The SSE is not a single, standalone exchange. It exists as a separate segment hosted by India's two main stock exchanges: the National Stock Exchange (NSE) and the BSE (formerly the Bombay Stock Exchange). Each runs its own SSE segment under the same SEBI framework.

For most NGOs the practical difference between the NSE SSE and the BSE SSE is administrative rather than conceptual: the eligibility rules, the instruments, and the disclosures come from SEBI and apply on both. An organisation registers on the segment it chooses to work with.

What is the difference between register only and register and raise?

An NPO on the SSE can take one of two paths:

  • Register only: the organisation registers on the SSE and makes the required disclosures, but does not raise funds through the exchange. This is often used to establish a verified, standardised public profile.

  • Register and raise: the organisation registers and then goes on to raise funds on the SSE, most commonly by issuing Zero Coupon Zero Principal (ZCZP) instruments for a defined project.

Registration on its own does not commit an organisation to raising money. It is possible to register, build a track record of disclosure, and decide later whether to raise funds.

How do NGOs raise funds: what is ZCZP?

The main fundraising instrument for NPOs on the SSE is the Zero Coupon Zero Principal (ZCZP) instrument. The name describes how it works: zero coupon means it pays no interest, and zero principal means the amount is not returned. In effect, a subscriber to a ZCZP instrument is making a donation; the funds are used to deliver a specified social project.
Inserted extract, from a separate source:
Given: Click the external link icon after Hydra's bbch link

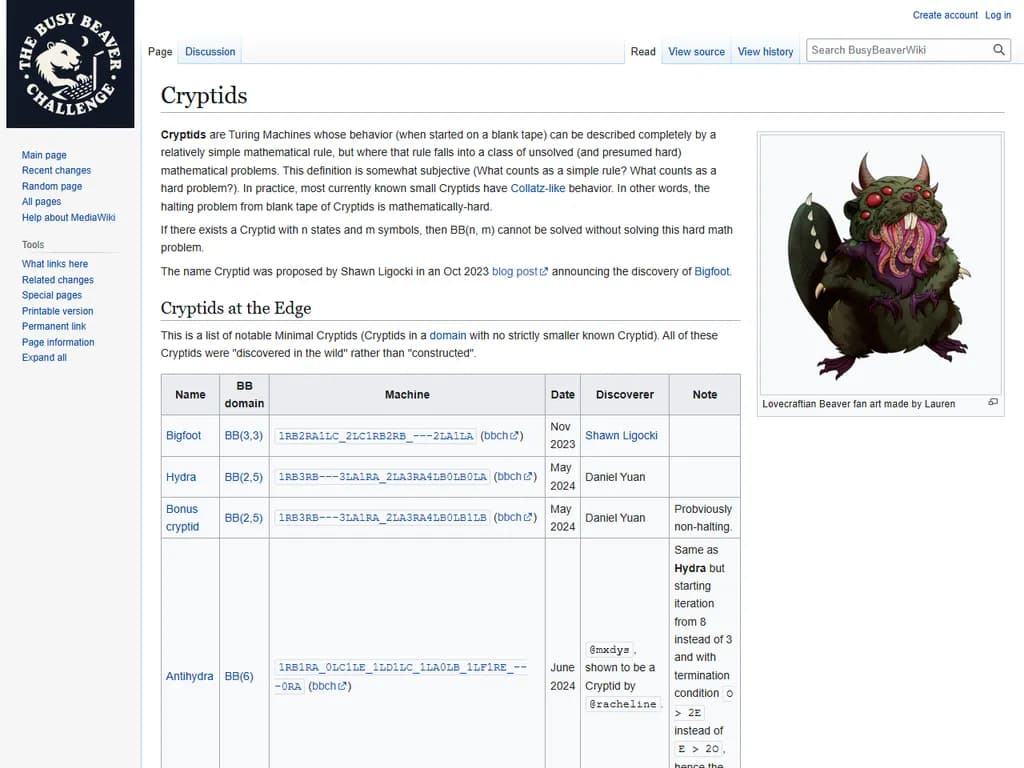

A ZCZP issue is tied to a defined project with stated objectives, a budget, and a timeline. SEBI sets requirements around the issue, including a minimum subscription level for the issue to proceed. NGOs that want to understand the mechanics in detail can read more on raising funds on the SSE.

What are the eligibility basics for an NPO?
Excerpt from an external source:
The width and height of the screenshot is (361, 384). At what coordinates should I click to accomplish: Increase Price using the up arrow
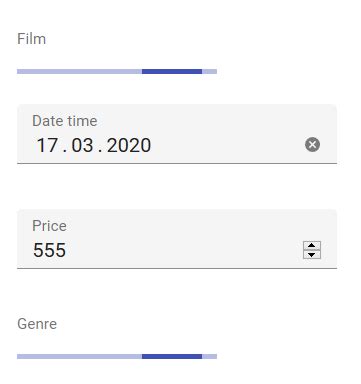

Eligibility for NPOs is detailed, but the headline criteria are a useful starting point:

  • Entity type: a charitable trust, a society, or a Section 8 company.

  • Track record: registered and operational for at least three years.

  • Tax registrations: valid 12A or 12AB registration and valid 80G registration.

  • Spend threshold: annual spending of at least ₹50 lakh in the prior financial year.

  • Funding threshold: prior-year funding of at least ₹10 lakh.

Political and religious organisations are not eligible. A fuller walk-through of the registration process is available on our SSE registration page.

What does an organisation have to disclose on an ongoing basis?

Participation in the SSE is not a one-time event. Registered organisations make continuing disclosures so that funders and the public can follow how a project is progressing. A central requirement is an annual impact report, which is required for NPOs that are registered with or raising funds on the SSE, not only those that have raised money.

Where a project has been listed or has raised funds, the framework ties in an independent social-audit assessment carried out by a registered social auditor. For activities that are not listed, SEBI has been moving toward self-reporting. The disclosure requirements, the SEBI rules behind them, and recent changes are covered in our SEBI guidelines explainer.

Is the SSE right for my NGO?

The SSE suits organisations that already meet the eligibility criteria and are prepared to make regular, standardised disclosures. For some NGOs the value is in the credibility of a verified public profile; for others it is access to a regulated fundraising channel through ZCZP instruments. The first step is usually to check eligibility and decide between registering only and registering to raise funds.

Sources


This is a general, plain-English explainer of the Social Stock Exchange framework and is not legal or financial advice. The rules, thresholds, and timelines are set by SEBI and can change. Confirm the current position against SEBI's circulars and the relevant exchange's SSE rules before acting.